> DIRECTIONS
List every city named as a place in the essay below on Catholicism versus Orthodoxy.

> SELECTED PASSAGE
Catholicism versus Orthodoxy

A former Calvinist convert to Eastern Orthodox, I nevertheless have for 13 years tried to give Roman Catholicism its due. But having just finished Scott Hahn’s book Rome Sweet Home, where he dismisses Orthodoxy fairly perfunctorily, I rise in brief defense, letting chips fall where they may.

As I have said and written, two epiphanies were most memorable in my journey to Orthodoxy:

  1. My core doctrine of sola scriptura (the core doctrine of Protestantism, along with sola gratia) was inadequate to support my doctrinal system (or anyone else’s) and, ironically, was unscriptural.
  2. My belief in “one holy catholic and apostolic church” of the Nicene creed was a “spiritualizing away” of Nicene ecclesiology — the kind of equivocation I’d dismiss as liberal compromise in any other creedal setting. The Church was in the creed because of its indispensability to healthy Christian life; Father, Son, Holy Spirit, Incarnation, Crucifixion, Resurrection, Ascension, Second Coming, Final Judgment – these weren’t enough. Church (and baptism) made the creed, too.

Those epiphanies could as easily have led to Rome as Constantinople. That, and the concurrent conversion of a devout Protestant pastor friend to Catholicism, are among the reasons why I have not generally tried to fully explore, and then communicate dogmatically, all the history leading up to and following the separation of Catholicism and Orthodoxy in the Great Schism.

I probably became Orthodox, truth be told, partly because it was in the course of trying to refute Orthodoxy (of which I had very recently been entirely ignorant; the discovery that Lafayette had a fledgling Orthodox Parish increased the urgency of correcting that) that I encountered my errors. I explicitly explored Catholicism relatively briefly because I encountered many of the reasons for Orthodoxy’s differences from Catholicism while exploring Orthodoxy.

> DATASET ENTRIES
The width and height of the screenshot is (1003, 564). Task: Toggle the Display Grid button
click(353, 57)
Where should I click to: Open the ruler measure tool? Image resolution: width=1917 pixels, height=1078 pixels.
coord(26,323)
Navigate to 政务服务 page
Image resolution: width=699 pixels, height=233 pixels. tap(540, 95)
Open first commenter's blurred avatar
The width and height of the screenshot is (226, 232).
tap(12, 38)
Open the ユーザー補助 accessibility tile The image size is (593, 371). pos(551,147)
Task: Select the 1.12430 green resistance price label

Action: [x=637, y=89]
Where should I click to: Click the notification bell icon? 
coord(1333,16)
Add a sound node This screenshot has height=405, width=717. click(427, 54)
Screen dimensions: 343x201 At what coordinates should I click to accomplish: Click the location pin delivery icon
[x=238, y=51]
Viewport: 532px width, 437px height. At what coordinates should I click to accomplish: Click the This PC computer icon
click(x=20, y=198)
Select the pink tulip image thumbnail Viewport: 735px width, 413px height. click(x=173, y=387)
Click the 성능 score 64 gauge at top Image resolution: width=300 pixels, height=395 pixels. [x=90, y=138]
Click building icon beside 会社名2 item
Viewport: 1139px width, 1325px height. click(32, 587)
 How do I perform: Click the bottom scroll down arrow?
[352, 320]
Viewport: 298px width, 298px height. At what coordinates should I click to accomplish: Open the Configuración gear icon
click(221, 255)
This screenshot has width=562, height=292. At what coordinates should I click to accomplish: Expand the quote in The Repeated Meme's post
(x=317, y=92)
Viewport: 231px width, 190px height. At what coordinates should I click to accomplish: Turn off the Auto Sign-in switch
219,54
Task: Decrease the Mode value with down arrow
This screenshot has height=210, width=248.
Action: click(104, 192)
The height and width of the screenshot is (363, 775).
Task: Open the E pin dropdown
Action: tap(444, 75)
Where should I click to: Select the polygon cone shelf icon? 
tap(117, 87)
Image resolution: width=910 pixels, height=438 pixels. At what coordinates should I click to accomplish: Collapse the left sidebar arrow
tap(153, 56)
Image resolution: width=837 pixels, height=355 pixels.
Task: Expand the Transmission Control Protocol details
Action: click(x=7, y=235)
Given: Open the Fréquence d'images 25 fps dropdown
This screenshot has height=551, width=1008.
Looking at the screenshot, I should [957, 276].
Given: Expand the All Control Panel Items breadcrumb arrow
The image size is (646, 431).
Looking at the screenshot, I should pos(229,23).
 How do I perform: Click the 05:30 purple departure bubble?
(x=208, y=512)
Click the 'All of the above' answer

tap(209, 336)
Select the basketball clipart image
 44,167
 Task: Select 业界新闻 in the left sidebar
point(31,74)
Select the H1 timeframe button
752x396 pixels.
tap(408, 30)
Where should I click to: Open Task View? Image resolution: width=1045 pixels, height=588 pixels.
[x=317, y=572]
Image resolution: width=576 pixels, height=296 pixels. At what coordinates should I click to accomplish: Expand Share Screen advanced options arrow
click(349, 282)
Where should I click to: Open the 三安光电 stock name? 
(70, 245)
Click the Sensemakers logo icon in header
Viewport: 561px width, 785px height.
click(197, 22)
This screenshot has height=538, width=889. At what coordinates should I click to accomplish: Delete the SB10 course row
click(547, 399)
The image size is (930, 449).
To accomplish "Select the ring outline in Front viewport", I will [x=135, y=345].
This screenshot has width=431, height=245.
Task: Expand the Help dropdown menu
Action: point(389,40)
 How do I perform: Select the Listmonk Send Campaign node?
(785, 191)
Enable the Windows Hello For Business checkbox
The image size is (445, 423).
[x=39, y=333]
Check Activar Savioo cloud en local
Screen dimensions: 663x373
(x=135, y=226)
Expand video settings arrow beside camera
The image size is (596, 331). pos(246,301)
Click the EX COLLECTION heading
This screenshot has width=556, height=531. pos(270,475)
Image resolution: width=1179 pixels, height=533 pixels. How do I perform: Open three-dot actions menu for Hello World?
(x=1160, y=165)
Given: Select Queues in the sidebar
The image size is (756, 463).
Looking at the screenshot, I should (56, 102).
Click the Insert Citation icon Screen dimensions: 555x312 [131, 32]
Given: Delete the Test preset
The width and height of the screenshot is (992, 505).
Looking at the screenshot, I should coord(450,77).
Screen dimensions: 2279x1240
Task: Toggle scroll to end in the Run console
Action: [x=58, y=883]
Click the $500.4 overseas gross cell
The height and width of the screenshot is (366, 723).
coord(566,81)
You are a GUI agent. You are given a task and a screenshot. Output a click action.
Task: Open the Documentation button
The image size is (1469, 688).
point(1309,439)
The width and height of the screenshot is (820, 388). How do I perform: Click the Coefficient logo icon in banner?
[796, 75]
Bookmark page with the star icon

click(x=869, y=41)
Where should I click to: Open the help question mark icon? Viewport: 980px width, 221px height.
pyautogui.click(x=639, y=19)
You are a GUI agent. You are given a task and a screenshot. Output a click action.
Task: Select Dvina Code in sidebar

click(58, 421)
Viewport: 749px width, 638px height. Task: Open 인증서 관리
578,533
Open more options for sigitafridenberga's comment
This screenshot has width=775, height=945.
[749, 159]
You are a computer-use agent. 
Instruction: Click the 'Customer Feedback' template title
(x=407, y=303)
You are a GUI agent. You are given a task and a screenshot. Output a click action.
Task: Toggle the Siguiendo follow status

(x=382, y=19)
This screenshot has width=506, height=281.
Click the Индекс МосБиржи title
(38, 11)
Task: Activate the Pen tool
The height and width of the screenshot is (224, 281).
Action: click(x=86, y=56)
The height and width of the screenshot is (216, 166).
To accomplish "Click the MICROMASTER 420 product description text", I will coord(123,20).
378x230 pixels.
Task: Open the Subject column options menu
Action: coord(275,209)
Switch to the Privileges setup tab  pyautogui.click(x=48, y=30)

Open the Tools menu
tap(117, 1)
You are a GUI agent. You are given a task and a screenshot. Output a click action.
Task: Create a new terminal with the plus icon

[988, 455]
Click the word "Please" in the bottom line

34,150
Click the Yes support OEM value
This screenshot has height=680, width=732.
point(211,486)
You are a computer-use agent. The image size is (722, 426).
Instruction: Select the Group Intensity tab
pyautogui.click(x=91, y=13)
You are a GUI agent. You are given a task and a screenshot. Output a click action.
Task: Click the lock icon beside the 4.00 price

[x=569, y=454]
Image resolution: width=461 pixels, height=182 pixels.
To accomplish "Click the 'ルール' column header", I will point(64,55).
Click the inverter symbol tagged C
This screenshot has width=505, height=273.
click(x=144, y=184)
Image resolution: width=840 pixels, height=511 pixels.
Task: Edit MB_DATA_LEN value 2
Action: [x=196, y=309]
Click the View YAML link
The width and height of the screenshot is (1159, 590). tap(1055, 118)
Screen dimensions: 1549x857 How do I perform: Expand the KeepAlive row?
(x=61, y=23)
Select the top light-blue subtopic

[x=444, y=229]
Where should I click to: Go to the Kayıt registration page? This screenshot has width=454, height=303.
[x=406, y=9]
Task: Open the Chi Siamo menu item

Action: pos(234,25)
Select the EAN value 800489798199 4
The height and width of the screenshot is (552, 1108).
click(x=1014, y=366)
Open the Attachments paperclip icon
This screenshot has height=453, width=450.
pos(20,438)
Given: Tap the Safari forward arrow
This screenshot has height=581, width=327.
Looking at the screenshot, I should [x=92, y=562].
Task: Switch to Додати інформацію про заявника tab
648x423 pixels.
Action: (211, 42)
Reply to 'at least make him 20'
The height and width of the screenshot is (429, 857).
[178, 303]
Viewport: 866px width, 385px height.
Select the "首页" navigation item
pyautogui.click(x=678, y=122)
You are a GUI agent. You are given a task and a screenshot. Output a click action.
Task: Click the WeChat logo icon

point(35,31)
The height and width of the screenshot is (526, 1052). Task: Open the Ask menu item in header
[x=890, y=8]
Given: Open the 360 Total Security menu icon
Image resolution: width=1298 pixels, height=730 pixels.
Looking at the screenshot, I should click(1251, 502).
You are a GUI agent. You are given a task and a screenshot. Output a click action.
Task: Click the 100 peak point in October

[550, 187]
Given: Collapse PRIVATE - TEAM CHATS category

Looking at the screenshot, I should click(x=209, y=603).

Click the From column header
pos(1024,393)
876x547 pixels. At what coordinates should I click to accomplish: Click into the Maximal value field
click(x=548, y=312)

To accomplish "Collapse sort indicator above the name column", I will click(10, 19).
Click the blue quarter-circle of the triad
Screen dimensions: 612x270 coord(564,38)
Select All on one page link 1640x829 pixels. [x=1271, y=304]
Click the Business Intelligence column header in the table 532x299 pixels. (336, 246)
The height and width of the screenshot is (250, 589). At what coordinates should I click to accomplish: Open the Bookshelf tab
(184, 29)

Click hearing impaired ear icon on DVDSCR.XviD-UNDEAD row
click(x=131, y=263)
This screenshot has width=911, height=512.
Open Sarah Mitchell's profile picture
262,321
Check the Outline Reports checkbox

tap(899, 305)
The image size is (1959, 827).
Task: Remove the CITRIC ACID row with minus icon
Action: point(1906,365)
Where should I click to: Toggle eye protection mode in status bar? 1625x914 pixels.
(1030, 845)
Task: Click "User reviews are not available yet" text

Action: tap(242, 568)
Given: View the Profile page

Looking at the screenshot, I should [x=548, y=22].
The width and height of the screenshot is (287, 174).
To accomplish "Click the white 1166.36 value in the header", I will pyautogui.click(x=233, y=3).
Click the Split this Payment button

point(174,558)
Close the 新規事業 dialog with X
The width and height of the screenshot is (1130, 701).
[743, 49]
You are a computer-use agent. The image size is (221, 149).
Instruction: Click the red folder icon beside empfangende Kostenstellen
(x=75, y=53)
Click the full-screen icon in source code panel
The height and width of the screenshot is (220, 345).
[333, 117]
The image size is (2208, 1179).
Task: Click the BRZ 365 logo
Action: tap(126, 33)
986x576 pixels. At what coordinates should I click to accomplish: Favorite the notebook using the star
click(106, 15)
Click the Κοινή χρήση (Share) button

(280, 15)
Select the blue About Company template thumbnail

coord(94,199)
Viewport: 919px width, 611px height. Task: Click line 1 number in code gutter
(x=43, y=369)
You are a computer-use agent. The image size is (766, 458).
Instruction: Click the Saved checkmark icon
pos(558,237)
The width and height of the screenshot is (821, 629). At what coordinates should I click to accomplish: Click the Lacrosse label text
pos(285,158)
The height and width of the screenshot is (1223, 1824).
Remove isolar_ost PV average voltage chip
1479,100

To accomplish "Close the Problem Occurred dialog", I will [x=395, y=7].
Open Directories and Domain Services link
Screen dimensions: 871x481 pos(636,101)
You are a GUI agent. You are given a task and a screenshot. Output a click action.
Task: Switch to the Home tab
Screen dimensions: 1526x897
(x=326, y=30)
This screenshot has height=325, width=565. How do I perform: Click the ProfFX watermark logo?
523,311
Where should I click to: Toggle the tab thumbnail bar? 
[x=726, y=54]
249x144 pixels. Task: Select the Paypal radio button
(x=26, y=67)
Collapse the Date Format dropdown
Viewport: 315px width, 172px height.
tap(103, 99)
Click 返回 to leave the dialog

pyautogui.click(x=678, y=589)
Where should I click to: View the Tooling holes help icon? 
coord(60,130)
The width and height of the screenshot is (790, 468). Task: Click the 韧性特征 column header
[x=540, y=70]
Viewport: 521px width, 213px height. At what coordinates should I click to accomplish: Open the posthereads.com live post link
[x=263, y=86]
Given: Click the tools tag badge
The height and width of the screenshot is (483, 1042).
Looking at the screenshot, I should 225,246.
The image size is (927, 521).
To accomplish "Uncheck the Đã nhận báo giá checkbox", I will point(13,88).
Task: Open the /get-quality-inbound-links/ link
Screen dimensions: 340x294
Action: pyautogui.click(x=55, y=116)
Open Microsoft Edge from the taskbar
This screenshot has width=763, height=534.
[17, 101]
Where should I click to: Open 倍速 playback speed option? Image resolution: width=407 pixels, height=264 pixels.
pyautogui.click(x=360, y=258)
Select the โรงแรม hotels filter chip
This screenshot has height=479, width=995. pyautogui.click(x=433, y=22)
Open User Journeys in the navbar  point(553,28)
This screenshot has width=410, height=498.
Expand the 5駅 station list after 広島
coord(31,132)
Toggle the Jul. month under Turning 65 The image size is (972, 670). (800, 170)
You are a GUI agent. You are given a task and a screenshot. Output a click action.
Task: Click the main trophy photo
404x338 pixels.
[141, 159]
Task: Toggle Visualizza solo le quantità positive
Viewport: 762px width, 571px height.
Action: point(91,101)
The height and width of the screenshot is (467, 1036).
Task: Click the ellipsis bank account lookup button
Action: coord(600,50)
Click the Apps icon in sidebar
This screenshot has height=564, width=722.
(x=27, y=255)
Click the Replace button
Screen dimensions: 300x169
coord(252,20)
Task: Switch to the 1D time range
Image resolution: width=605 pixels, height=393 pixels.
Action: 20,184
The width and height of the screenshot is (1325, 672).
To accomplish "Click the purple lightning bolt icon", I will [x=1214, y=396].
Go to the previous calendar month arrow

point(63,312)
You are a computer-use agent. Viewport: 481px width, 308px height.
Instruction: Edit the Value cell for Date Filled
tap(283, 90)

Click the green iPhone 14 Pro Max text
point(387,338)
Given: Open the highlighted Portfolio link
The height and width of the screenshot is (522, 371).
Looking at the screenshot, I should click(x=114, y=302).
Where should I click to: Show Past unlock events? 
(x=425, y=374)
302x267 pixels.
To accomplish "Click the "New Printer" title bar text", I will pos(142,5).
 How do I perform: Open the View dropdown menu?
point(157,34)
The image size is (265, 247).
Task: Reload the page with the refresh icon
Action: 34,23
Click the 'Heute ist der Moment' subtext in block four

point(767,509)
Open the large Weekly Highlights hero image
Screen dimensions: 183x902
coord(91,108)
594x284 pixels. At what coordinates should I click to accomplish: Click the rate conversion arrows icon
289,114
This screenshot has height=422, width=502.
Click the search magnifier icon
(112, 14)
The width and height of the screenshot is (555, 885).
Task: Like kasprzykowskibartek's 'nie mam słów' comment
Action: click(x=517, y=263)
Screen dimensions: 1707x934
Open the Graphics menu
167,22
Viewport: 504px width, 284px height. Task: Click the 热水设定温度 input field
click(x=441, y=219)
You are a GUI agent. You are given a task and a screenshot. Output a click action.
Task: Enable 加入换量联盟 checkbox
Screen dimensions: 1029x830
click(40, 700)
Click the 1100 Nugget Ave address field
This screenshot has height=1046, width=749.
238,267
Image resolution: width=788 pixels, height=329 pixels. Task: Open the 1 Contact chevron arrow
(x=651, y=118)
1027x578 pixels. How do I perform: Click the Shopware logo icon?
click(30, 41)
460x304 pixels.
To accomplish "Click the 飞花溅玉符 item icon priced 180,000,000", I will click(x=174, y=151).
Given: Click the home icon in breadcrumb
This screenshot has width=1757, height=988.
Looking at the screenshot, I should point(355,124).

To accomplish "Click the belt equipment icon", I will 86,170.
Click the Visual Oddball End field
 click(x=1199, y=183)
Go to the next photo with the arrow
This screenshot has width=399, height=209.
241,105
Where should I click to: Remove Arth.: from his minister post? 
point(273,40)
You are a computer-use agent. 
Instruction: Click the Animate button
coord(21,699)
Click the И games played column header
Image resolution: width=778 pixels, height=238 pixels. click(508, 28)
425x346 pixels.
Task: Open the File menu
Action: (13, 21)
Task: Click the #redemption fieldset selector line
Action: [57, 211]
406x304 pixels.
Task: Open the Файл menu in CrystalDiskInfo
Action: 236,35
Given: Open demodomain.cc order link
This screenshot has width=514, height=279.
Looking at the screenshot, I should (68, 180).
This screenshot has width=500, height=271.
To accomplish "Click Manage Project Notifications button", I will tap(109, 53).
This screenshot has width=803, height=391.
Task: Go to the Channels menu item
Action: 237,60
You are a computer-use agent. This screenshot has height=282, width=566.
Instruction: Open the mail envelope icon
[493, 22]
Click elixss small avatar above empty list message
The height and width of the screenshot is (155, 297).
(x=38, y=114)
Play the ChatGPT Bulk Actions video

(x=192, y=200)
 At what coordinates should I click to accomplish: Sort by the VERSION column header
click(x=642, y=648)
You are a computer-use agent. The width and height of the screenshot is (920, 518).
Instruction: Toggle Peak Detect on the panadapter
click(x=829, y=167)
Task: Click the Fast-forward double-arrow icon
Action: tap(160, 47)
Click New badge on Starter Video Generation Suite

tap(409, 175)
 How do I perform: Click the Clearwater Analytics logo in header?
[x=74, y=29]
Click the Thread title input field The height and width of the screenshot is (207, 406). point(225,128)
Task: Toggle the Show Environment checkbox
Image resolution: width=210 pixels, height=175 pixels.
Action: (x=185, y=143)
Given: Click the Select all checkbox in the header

> TASK RESULT
Lafayette, Rome, Constantinople